Your instructions
Set down, with no changes, the part of the entries that opens with the line containing "Task: Click the add new sheet plus button" and closes with the last of the entries.

Entries from a pointing dataset
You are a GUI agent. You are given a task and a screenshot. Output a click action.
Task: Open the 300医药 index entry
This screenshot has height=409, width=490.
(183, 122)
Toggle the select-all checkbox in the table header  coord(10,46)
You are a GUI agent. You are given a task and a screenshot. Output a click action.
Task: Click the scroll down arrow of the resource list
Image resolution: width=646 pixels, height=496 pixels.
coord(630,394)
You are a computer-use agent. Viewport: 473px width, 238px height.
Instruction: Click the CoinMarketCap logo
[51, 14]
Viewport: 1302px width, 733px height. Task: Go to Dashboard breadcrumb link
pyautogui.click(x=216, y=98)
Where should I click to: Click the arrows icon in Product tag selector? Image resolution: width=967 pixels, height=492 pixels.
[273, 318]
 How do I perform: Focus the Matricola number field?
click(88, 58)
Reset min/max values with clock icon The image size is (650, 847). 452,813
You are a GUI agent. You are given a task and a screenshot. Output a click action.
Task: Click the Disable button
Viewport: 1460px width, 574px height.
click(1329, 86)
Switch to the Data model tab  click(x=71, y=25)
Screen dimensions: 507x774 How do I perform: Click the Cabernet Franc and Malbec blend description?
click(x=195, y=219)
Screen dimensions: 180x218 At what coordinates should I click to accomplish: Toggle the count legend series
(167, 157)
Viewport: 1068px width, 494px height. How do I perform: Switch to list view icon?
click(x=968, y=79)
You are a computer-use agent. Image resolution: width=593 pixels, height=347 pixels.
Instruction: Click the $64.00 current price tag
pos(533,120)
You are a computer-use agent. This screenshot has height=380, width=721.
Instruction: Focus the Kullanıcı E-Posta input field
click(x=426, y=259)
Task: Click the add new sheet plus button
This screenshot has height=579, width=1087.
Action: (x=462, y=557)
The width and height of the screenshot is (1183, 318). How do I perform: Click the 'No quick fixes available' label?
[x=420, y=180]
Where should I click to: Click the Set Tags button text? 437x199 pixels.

Written reply
Task: Click the add new sheet plus button
This screenshot has height=579, width=1087.
Action: (x=462, y=557)
The width and height of the screenshot is (1183, 318). How do I perform: Click the 'No quick fixes available' label?
[x=420, y=180]
Where should I click to: Click the Set Tags button text? 437x199 pixels.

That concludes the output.